December 20, 2012, 12:53 PM — Data breaches are unfortunately not uncommon in the healthcare industry. In the last three years, more than 500 breaches affecting 500 or more patient records have been reported to the Office for Civil Rights (OCR)within the U.S. Department of Health and Human Services. OCR estimates that close to 60,000 smaller breaches have occurred in the same timeframe.
Most data breaches begin with a moment of, "You're not going to believe what just happened," says Robert Belfort, a partner with Manatt, Phelps & Phillips LLP. It could be a CD with patient data that goes missing from a storage firm when the employee who signs for it suddenly resigns, or it could be a laptop taken from a car parked in an otherwise nondescript residential neighborhood.
Both incidents are real; the latter occurred in 2011 and involved the Massachusetts eHealth Collaborative ( MAeHC), a small nonprofit that's nonetheless active in influencing national healthcare IT policy. Given the organization's role, "It was no small embarrassment to find out that we had make some critical mistakes," CEO Micky Tripathi says.

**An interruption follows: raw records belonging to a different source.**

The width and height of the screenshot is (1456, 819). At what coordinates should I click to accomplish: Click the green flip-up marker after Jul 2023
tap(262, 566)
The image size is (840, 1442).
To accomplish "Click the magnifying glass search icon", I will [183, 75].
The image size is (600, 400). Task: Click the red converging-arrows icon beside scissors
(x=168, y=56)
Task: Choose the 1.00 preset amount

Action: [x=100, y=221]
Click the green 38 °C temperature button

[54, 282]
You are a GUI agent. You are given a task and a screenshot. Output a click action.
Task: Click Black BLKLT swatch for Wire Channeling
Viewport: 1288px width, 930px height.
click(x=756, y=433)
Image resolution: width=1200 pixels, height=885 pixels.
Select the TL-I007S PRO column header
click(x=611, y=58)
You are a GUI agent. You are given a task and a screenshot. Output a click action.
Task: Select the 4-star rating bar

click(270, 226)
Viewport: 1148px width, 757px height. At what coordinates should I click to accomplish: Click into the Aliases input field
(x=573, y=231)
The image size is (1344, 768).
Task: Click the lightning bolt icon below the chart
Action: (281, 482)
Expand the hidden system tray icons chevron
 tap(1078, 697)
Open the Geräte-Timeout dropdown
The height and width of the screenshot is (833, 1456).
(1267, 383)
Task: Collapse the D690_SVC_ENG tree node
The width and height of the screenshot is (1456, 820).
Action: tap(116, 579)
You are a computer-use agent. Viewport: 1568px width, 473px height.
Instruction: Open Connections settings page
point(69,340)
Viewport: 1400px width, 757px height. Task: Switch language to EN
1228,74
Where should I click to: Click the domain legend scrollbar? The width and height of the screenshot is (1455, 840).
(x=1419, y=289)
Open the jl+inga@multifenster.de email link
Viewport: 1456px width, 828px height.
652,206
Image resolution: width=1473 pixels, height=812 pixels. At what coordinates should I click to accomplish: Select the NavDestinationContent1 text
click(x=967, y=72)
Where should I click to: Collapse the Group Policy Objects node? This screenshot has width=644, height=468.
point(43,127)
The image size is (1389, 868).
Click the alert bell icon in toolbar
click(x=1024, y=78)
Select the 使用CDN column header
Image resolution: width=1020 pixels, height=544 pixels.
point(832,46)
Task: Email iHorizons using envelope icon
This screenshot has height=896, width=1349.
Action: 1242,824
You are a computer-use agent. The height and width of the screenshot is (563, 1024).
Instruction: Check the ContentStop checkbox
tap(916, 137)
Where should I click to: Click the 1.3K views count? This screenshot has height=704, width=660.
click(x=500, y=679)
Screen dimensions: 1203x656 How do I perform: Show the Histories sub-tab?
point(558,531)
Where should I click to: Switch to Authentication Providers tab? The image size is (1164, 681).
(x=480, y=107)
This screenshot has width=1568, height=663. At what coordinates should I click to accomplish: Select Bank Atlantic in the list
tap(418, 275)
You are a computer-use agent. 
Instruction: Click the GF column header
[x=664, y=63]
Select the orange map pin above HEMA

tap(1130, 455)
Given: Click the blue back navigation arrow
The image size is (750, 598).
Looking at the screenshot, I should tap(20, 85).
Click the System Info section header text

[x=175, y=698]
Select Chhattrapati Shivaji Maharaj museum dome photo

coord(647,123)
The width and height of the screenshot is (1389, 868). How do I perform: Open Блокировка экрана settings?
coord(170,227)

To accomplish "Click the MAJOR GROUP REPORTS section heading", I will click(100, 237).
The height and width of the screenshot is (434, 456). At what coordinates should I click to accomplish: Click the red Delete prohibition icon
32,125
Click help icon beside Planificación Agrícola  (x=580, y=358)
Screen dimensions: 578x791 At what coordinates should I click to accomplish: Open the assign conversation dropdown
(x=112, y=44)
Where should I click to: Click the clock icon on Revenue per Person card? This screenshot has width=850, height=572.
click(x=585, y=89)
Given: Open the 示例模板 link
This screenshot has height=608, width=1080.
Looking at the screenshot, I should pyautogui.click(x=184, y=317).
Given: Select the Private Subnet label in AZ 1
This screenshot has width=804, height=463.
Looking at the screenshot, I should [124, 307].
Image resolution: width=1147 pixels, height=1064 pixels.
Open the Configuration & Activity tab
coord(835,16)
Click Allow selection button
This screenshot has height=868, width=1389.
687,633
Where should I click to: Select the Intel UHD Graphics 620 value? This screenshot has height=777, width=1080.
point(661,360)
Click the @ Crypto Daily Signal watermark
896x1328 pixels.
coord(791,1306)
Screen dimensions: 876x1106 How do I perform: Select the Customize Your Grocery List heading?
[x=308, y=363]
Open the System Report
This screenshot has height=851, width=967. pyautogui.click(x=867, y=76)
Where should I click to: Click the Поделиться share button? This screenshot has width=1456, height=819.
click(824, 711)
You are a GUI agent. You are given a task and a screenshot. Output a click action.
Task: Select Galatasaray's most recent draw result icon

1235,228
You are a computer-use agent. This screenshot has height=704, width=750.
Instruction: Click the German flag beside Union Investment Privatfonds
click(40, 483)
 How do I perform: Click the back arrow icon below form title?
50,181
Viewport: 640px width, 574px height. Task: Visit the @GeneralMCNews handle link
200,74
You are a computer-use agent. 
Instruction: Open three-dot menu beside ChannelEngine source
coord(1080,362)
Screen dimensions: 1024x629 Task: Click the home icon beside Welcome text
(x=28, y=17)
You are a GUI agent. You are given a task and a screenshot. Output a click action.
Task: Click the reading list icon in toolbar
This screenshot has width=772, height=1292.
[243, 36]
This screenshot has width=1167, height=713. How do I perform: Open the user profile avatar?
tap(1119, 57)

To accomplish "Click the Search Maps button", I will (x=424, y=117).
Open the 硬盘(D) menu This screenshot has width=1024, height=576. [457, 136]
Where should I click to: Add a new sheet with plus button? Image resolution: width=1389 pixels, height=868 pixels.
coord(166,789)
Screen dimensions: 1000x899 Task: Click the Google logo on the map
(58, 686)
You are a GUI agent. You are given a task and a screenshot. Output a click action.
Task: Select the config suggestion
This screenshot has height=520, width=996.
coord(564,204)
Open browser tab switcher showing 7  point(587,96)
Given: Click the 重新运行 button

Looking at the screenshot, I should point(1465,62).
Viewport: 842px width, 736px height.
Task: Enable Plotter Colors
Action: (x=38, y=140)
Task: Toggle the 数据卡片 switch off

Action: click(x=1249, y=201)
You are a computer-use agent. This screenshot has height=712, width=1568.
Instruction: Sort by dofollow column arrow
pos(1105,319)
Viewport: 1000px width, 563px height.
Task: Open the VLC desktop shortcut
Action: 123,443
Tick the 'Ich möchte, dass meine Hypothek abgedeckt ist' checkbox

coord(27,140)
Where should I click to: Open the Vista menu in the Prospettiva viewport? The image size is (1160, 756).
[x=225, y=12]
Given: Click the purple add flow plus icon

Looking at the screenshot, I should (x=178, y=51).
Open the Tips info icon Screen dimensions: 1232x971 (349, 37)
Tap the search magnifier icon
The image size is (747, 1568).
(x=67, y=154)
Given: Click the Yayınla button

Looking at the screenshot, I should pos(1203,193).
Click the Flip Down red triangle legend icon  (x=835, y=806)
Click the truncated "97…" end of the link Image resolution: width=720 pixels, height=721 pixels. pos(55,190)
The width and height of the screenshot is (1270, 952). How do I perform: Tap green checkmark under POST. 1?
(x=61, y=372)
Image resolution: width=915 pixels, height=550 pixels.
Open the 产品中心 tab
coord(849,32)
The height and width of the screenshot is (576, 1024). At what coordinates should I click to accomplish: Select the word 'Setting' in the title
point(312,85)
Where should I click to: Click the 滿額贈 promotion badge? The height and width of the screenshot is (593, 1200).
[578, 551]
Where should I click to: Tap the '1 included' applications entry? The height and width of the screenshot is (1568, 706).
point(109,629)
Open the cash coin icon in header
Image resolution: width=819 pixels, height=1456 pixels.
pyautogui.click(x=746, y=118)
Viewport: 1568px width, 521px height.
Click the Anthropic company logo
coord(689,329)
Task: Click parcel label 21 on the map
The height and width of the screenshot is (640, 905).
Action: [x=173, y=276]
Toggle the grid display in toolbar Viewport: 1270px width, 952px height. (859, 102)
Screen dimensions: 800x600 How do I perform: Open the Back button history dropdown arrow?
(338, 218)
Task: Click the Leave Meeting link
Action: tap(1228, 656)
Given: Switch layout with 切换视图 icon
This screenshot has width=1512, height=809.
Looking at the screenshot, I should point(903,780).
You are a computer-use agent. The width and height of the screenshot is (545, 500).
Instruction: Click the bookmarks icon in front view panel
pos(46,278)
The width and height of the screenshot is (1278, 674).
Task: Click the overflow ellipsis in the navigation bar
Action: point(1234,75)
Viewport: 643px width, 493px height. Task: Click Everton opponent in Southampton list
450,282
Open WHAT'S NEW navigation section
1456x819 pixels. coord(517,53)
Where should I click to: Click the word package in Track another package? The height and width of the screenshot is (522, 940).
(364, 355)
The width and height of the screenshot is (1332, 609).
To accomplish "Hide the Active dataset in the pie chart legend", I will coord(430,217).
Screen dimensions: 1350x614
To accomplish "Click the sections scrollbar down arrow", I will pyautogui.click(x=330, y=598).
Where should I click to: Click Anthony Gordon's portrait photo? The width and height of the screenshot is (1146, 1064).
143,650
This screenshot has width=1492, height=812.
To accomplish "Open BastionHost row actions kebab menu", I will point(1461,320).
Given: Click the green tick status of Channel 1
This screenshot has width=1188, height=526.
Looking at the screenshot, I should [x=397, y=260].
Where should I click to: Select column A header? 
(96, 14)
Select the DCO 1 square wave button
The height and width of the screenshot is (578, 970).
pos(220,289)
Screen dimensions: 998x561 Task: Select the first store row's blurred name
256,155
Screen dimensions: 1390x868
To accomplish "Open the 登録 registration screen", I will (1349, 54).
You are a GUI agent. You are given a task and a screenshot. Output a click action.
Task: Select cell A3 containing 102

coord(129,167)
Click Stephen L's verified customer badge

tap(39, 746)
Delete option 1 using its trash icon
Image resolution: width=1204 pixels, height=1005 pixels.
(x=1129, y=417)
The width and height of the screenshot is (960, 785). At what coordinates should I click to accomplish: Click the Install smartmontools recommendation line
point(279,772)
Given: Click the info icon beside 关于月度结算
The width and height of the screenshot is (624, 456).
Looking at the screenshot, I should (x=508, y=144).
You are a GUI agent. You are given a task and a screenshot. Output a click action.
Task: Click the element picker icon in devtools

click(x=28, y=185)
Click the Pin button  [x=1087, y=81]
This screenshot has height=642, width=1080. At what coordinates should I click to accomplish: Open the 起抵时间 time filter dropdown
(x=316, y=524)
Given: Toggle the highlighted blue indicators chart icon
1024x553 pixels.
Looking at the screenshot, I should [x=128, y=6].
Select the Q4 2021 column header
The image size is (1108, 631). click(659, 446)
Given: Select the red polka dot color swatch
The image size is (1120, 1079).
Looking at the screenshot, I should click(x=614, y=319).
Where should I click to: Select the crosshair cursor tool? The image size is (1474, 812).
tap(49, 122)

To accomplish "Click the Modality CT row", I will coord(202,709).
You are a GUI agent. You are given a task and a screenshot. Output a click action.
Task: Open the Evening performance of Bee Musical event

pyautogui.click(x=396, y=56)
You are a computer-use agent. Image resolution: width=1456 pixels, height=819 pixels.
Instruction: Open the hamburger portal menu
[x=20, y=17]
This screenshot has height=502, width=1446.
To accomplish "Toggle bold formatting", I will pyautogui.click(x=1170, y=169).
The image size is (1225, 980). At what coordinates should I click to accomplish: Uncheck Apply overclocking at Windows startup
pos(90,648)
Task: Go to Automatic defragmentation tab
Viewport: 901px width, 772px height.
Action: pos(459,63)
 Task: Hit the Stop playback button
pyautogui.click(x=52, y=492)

What to Do If You're a Victim of a Healthcare Data Breach
Once an incident is discovered, the first step is determining if a breach actually happened. That's no small task, Belfort says, as there are differences between data breaches and system vulnerabilities or violations of an organization's security policy. Vulnerabilities and violations should be noted, both for auditing purposes and to educate employees about data security, but they don't automatically constitute breaches.